▶ **What is asked**
Output the data below unchanged, starting with the line that contains "This screenshot has width=1270, height=952." and going on through the line that contains "Action: [265, 456]", and omit the pictures.
══ Records supplied
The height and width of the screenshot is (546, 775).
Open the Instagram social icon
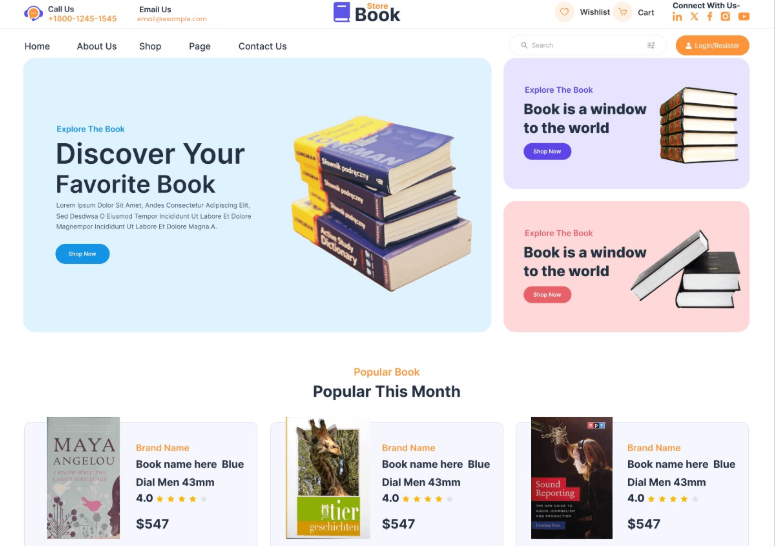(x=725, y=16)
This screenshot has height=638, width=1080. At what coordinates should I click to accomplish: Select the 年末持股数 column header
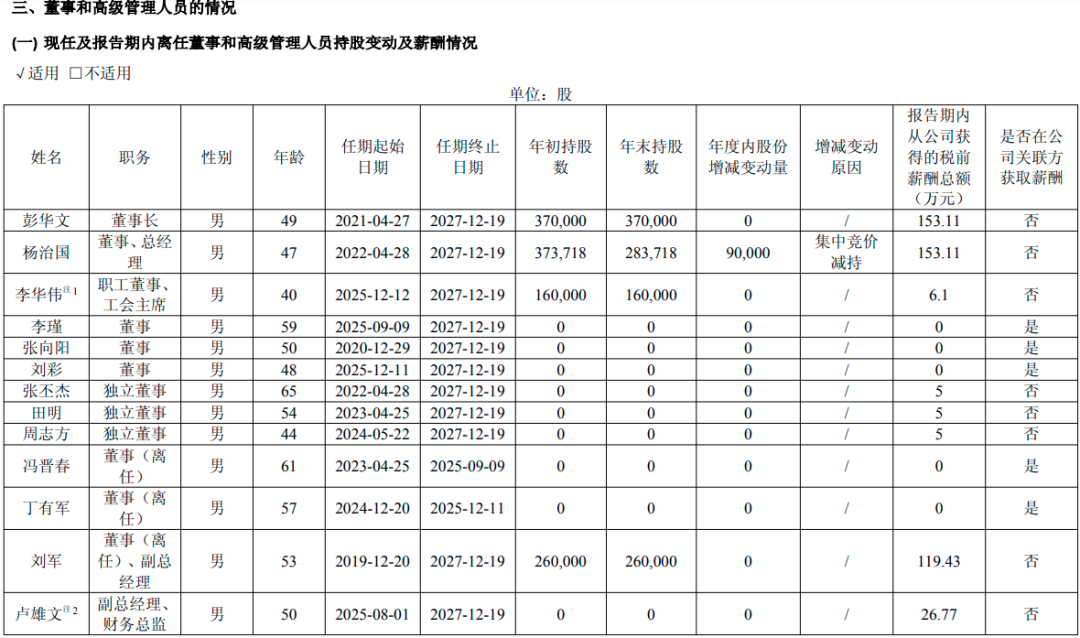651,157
════
══ Records supplied
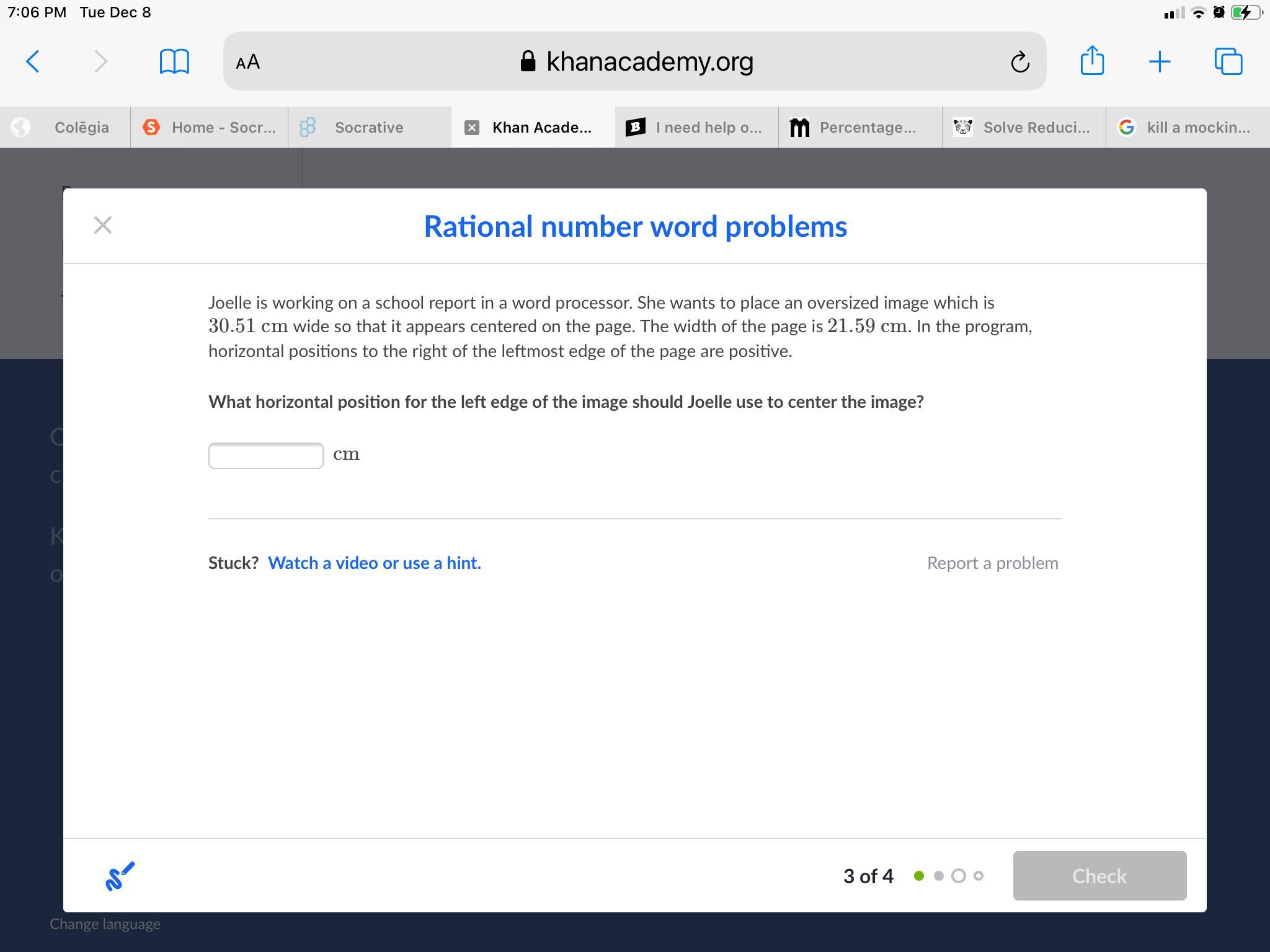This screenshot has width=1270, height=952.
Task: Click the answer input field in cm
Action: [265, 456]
════
▶ **Task result**
This screenshot has width=1270, height=952.
Task: Click the answer input field in cm
Action: [265, 456]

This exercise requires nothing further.